▶ **How to complete this task**: Reproduce only the lines of the material below that start at the line containing "Open the Health" and stop at the line containing "Click the yellow cube handle in viewport". Keep both end lines.

▶ **Given data**:

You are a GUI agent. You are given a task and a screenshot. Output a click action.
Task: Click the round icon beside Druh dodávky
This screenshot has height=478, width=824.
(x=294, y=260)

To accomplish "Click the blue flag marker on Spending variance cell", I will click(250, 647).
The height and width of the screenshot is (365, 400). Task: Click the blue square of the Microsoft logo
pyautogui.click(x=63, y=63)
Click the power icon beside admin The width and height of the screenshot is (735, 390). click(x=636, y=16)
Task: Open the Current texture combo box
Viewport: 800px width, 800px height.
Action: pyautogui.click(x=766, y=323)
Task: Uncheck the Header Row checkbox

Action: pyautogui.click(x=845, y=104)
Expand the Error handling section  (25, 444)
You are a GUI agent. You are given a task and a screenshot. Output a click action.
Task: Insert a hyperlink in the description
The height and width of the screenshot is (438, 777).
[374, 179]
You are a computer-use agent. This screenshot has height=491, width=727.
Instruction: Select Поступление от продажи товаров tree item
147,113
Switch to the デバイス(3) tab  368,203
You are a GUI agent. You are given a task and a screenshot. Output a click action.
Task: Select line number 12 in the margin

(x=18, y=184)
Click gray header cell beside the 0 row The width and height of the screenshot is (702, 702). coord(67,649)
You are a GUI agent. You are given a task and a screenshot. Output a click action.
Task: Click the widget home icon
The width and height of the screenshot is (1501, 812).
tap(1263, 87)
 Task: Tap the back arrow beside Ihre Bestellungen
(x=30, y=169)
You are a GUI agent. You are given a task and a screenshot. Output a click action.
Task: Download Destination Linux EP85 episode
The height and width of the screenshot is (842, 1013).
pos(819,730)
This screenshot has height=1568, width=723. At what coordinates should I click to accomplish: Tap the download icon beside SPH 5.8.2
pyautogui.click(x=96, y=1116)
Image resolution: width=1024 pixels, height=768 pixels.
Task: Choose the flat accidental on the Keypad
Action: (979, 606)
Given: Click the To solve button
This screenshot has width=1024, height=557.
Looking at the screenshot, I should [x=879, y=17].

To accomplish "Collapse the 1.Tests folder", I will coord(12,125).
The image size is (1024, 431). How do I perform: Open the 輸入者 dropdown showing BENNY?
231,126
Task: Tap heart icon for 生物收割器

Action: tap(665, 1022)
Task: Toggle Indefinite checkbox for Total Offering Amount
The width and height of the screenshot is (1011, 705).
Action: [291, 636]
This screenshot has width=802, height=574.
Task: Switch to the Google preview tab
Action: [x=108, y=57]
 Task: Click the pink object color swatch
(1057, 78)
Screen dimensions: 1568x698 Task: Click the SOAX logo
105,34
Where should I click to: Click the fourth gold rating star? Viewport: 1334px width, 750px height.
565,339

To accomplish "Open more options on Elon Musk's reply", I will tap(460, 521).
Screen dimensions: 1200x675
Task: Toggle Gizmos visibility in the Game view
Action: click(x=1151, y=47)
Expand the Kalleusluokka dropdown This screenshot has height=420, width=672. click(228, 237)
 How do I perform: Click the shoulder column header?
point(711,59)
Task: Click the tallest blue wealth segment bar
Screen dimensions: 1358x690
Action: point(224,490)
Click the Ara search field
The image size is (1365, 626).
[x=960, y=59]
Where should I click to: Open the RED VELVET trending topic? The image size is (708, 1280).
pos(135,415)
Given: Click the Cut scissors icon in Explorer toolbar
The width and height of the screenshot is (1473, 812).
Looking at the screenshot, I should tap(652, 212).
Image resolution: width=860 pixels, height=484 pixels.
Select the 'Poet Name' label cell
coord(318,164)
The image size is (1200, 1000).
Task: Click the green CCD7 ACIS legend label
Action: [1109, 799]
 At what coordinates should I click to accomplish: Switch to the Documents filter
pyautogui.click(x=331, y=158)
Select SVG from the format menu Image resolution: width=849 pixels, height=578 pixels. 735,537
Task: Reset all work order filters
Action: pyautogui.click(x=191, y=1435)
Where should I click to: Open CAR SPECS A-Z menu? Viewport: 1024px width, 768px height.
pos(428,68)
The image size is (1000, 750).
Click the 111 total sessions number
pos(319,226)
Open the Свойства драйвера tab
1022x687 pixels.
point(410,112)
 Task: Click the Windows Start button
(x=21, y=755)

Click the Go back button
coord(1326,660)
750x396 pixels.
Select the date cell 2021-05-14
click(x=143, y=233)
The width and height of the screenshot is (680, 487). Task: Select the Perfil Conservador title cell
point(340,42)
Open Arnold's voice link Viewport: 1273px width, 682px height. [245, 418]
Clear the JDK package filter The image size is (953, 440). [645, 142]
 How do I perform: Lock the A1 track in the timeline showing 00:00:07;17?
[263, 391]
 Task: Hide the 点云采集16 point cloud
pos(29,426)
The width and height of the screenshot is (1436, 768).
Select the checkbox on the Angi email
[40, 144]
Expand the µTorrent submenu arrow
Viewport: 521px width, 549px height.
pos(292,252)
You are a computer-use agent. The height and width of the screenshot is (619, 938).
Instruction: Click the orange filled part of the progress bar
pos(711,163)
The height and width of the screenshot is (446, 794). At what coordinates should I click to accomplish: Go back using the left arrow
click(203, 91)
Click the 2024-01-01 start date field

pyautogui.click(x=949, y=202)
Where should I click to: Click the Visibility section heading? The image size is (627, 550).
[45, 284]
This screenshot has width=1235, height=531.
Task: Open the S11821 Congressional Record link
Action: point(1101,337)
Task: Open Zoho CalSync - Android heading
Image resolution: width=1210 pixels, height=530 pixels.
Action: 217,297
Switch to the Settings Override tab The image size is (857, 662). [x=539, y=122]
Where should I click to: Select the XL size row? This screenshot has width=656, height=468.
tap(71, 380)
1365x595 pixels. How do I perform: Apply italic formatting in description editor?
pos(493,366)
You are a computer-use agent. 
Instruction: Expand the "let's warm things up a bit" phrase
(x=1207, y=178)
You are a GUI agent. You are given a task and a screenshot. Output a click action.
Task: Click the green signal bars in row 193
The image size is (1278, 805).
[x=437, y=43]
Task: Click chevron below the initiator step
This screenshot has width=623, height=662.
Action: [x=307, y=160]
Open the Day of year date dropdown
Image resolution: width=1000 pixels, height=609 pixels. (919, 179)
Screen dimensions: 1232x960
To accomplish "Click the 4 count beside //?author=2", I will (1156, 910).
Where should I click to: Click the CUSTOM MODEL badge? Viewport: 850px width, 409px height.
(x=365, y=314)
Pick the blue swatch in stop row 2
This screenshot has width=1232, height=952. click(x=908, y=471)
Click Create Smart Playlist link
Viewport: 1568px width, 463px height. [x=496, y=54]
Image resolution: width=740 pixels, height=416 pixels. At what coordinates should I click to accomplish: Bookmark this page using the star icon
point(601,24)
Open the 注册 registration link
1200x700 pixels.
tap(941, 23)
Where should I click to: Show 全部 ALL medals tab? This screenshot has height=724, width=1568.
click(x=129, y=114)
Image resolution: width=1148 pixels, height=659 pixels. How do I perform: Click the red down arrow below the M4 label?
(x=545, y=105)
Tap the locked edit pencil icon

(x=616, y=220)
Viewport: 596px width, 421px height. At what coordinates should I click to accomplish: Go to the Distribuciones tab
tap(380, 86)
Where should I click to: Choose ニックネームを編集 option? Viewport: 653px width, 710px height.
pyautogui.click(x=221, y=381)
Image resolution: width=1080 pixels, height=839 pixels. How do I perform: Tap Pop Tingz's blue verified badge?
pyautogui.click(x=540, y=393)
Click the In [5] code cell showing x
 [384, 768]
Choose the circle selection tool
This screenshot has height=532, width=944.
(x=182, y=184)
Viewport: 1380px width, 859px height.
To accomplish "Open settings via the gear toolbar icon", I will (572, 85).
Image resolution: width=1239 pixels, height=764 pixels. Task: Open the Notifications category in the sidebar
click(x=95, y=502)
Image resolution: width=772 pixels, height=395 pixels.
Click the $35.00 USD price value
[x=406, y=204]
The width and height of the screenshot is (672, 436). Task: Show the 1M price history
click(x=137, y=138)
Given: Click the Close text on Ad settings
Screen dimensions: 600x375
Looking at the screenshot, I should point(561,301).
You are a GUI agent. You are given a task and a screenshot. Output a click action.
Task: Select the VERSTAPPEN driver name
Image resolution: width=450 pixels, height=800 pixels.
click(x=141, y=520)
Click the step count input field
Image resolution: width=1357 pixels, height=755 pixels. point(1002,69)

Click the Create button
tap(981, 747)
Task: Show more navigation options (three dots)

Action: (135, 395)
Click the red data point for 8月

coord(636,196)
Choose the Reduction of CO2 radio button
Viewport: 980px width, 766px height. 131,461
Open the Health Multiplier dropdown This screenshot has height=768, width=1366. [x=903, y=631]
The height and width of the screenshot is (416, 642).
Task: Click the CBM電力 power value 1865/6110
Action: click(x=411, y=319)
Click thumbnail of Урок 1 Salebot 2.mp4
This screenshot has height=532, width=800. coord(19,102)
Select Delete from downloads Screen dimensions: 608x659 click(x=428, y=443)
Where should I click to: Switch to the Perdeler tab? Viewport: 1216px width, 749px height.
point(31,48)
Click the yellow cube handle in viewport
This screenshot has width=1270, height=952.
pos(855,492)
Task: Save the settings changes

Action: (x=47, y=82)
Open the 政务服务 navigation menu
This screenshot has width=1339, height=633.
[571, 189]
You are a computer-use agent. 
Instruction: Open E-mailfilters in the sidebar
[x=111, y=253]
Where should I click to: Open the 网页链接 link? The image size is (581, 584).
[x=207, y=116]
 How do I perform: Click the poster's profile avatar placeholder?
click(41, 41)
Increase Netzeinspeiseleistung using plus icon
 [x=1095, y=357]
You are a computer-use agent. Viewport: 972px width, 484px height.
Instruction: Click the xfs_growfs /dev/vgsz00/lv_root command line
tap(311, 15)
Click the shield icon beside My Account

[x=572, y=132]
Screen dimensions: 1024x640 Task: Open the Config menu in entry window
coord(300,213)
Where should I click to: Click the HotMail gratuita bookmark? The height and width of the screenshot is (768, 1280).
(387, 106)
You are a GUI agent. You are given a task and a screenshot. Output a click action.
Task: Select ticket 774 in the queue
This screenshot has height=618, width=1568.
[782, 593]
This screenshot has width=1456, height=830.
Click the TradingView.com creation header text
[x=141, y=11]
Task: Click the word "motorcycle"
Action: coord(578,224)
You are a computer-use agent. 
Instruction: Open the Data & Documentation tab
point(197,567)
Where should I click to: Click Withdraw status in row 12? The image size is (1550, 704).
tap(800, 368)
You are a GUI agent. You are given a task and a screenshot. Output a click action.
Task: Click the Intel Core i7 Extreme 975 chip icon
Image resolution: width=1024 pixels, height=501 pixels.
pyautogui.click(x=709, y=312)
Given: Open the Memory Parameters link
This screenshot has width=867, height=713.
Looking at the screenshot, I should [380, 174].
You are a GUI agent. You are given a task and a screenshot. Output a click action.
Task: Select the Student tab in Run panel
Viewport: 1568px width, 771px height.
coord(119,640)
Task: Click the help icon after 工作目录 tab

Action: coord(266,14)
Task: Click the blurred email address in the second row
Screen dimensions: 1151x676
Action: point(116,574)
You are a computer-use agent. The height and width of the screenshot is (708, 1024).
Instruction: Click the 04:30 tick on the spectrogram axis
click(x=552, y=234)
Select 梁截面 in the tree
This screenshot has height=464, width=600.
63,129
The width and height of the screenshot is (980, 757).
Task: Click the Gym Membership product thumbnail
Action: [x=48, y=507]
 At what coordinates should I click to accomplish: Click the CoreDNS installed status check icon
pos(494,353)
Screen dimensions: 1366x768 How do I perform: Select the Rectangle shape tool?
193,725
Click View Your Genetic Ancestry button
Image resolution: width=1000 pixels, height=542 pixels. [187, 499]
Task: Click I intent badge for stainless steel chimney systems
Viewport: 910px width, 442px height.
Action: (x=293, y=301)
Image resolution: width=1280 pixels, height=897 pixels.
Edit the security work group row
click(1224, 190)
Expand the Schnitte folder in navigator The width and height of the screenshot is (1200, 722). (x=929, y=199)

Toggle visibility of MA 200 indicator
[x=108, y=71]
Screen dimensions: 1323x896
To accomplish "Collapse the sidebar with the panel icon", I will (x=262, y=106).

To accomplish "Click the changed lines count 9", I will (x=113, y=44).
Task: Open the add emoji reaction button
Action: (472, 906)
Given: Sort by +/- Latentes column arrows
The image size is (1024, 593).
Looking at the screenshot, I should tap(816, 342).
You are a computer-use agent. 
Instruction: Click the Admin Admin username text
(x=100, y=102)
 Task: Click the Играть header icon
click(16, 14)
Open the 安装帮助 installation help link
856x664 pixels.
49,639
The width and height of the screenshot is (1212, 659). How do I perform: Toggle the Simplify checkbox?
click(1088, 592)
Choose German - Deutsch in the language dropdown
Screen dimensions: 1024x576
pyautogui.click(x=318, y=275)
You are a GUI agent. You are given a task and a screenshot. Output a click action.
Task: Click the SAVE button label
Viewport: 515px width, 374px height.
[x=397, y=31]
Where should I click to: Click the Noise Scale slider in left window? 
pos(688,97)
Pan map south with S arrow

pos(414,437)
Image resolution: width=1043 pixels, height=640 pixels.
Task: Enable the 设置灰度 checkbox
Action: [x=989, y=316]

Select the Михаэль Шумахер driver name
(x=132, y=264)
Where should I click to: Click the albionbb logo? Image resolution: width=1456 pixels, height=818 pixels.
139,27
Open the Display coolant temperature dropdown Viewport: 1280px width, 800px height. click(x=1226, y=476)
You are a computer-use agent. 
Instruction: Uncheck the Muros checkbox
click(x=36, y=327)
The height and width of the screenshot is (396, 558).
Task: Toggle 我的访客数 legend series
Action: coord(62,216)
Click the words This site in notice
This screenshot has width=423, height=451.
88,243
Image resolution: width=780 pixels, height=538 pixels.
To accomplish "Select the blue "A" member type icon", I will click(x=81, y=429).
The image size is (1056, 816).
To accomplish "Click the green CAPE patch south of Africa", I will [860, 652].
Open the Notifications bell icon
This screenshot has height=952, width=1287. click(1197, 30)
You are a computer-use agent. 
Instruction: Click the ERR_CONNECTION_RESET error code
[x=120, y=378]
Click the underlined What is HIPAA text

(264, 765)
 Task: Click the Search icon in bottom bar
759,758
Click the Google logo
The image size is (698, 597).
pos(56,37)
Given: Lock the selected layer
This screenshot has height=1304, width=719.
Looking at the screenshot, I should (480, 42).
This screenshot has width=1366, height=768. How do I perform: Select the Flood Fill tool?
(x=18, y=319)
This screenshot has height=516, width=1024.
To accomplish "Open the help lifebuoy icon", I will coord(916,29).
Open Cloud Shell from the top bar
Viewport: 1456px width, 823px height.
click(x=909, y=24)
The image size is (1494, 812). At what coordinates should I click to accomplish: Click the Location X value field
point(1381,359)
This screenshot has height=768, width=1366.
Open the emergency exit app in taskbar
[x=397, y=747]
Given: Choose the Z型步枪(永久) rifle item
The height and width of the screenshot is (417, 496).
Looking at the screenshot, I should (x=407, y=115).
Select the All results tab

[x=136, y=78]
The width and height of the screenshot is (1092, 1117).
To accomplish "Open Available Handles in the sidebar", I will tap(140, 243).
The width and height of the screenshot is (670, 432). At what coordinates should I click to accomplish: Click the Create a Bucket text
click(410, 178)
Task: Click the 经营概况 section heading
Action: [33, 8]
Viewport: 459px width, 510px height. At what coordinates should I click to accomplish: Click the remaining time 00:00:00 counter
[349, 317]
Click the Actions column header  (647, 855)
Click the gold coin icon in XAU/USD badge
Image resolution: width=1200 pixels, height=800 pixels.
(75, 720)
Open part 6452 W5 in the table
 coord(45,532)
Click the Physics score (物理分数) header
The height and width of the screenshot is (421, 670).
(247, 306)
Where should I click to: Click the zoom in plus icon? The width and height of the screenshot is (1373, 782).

▶ **Finished task**:
Open the Health Multiplier dropdown This screenshot has height=768, width=1366. [x=903, y=631]
The height and width of the screenshot is (416, 642).
Task: Click the CBM電力 power value 1865/6110
Action: click(x=411, y=319)
Click thumbnail of Урок 1 Salebot 2.mp4
This screenshot has height=532, width=800. coord(19,102)
Select Delete from downloads Screen dimensions: 608x659 click(x=428, y=443)
Where should I click to: Switch to the Perdeler tab? Viewport: 1216px width, 749px height.
point(31,48)
Click the yellow cube handle in viewport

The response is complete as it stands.